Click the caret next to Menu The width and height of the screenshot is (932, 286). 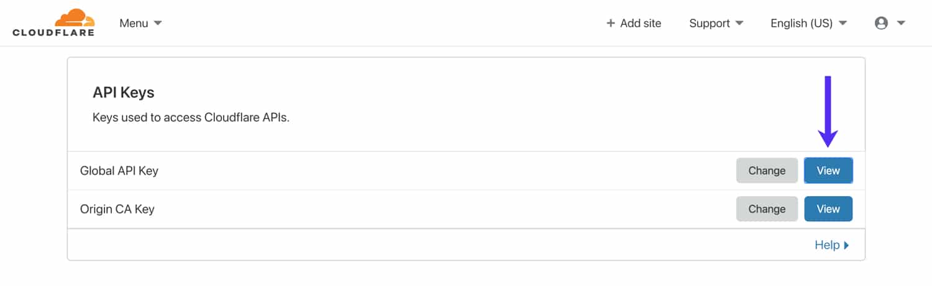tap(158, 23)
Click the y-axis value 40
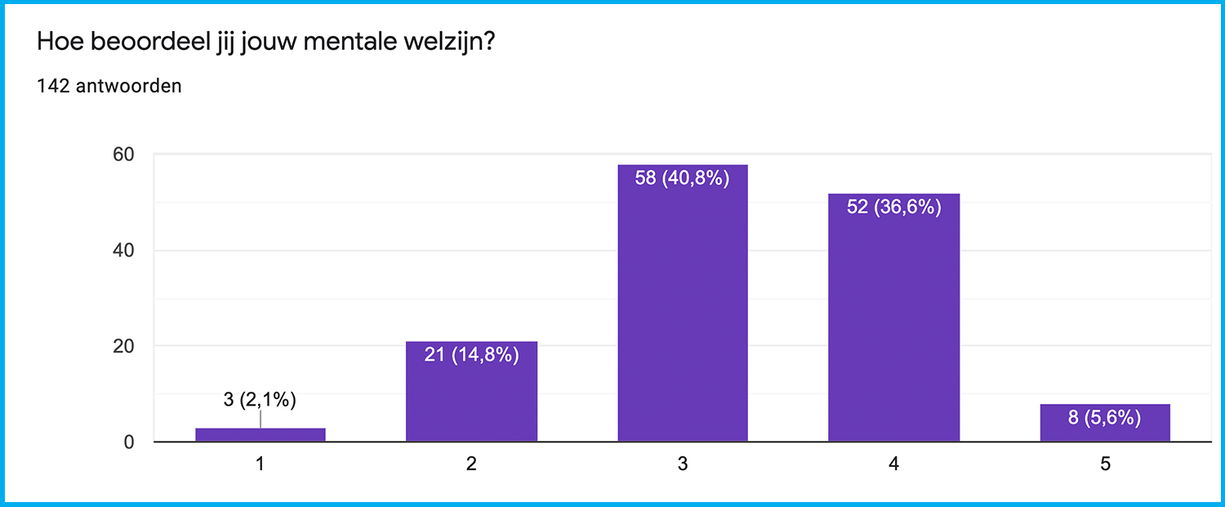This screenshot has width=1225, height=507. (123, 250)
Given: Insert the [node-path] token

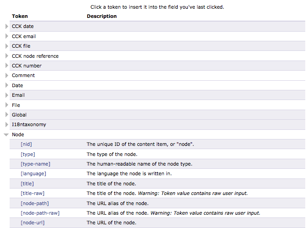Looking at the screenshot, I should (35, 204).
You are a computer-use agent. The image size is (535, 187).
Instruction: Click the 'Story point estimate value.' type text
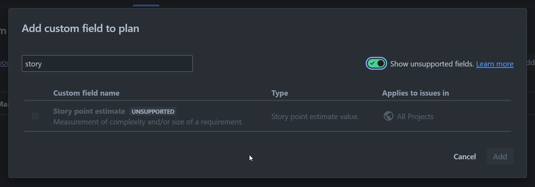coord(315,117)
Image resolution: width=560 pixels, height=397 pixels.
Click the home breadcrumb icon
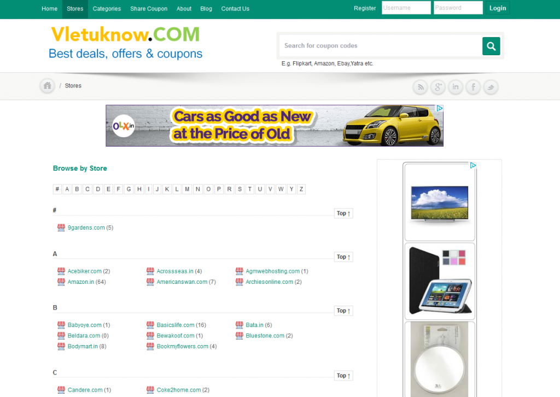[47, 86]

**EXERCISE**
Starting at the line that contains "Image resolution: width=560", reproduce exactly and only the lines through the end of the entries above, with the pictures excluded.

**EXPECTED ANSWER**
Image resolution: width=560 pixels, height=397 pixels.
Click the home breadcrumb icon
[47, 86]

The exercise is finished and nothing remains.